Todd is an IRONMAN Certified Coach and LILA WRT Master Trainer. Professionally he is registered Professional Engineer in his home country of Canada.

Todd has been involved in endurance sports since 2009. In his first triathlon he was nearly last out of the water. He found a passion plus a cycling and running enjoyment that carries through to all he does today. Todd is an adult who learned to swim efficiently. As a child swimming was not a priority. However, through repeated practice he now completes Ironman swims in under 1:05 with a goal to improve further. Todd’s cycling passion has lead him to cycle the length of Vietnam through the inland mountainous route. His running habit is fueled by bike fitness.

In 2016, Todd adopted a novel training plan with light weight resistance training, Lila. www.lilamovetech.com is a compression garment permitting all your workouts, regardless of sport, to be conducted under light loads. By conducting your training under light load, at your speed, you become stronger and faster.

Athletically in Triathlon, Todd has won 3 smaller Triathlons in Vietnam in 2012 and 2013. 2016 was by far his best year. It did not start that way however with a DNF at his first 70.3 of the year. Patience, a plan and experience to execute a good plan, resulted in 2 Age Group wins, an Age Group Podium and Personal Best Ironman time.
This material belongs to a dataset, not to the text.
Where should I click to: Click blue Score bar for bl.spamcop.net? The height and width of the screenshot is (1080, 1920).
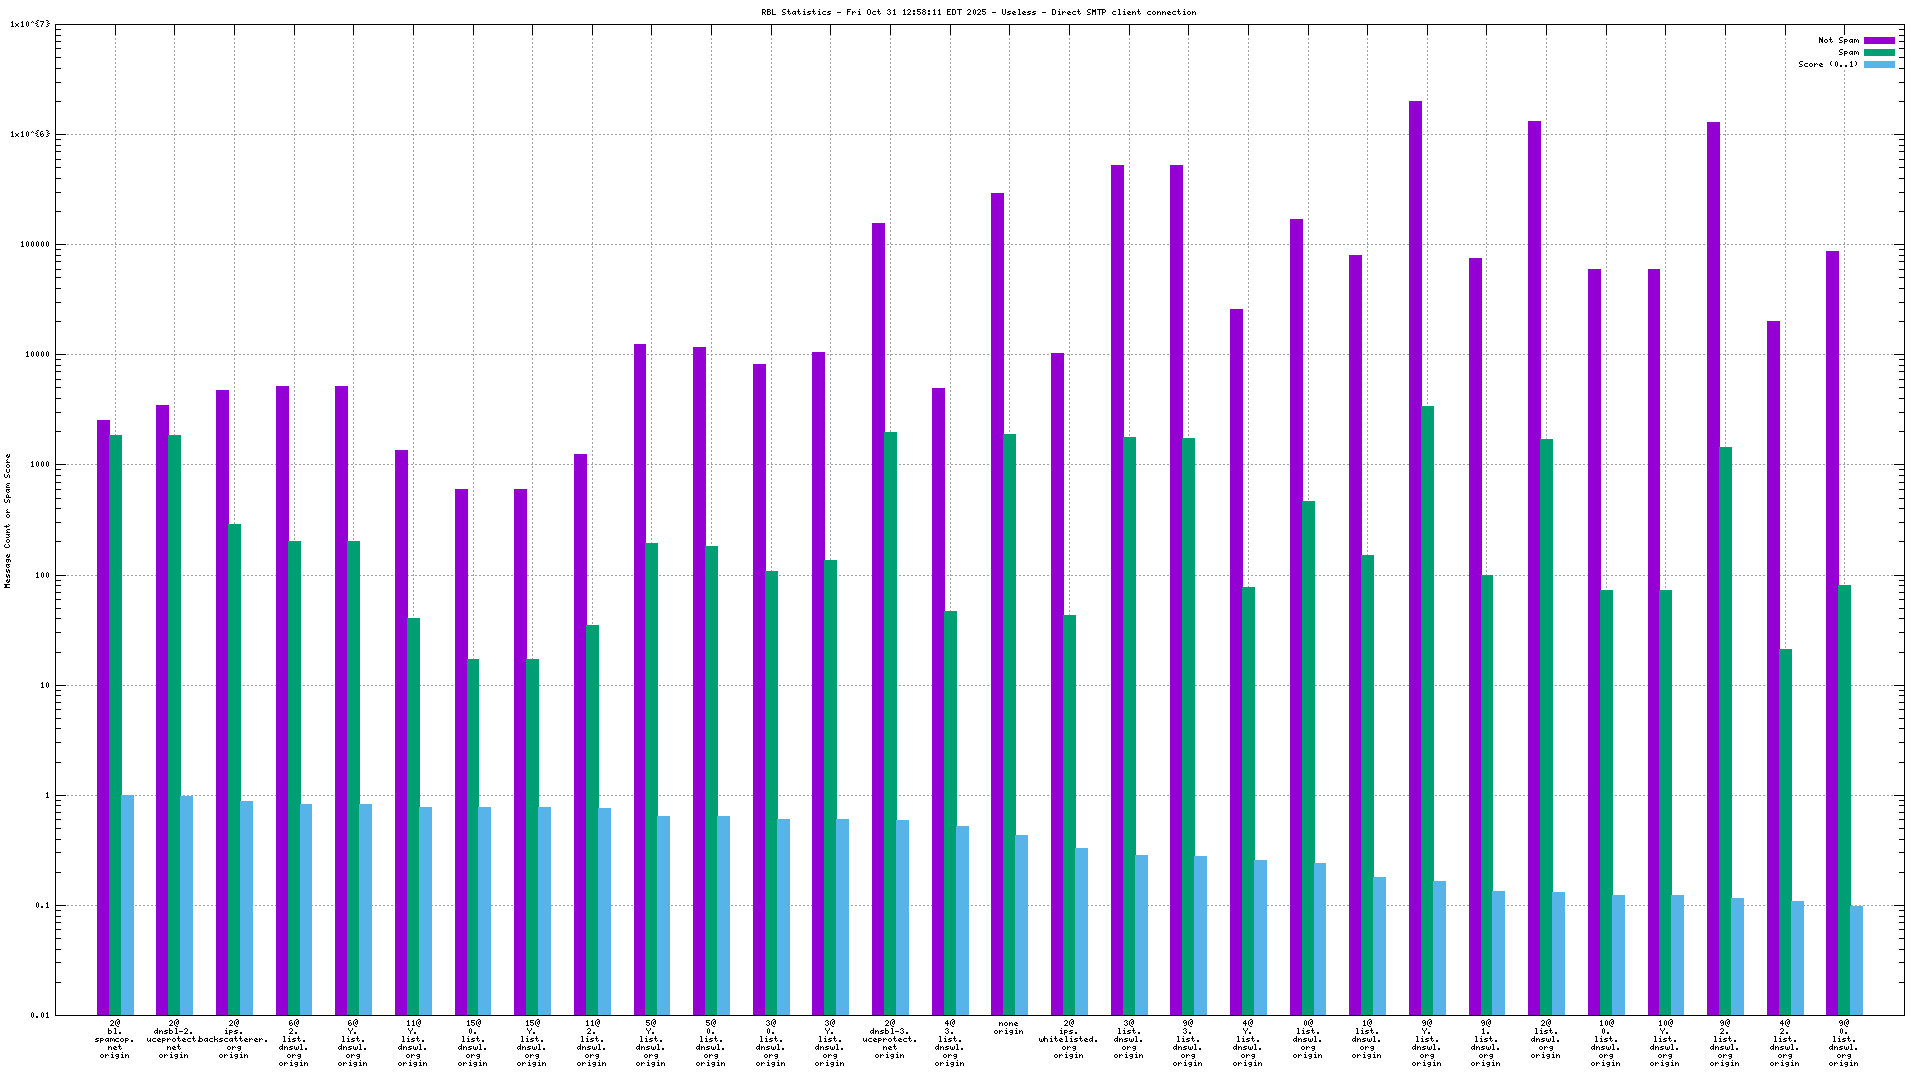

The first of the 2016 wins was the Ironman 2016 70.3 Asia Pacific Championship in Cebu where Todd won the 45-49 age group. He followed this up by winning the 45- 54 Age Group at Challenge Nha Trang (Half). The peak came in Hawaii at the 2016 Ironman World Championships. Todd smashed his personal best Ironman time by 38 minutes. This resulted in a finish time of 9:56:37, on a race 115th fastest 3:21:07 marathon. (A side benefit was that this run time also qualified Todd for the 2018 Boston Marathon, in an Ironman.) Five weeks later, with a goal to return to Kona in 2017, he started Ironman Malaysia in Langkawi. Fatigue was an issue, however Personal Best Swim and Bike times with a 3:32 marathon resulted in his second sub 10 Ironman at 9:58:35 and a 3rd place in his 45-49 Age Group.

These results were a product of continuous improvement coupled to a strong plan. Todd seeks to instill this consistency, planning, patience and work ethic into his clients. Making you a better you then a better athlete.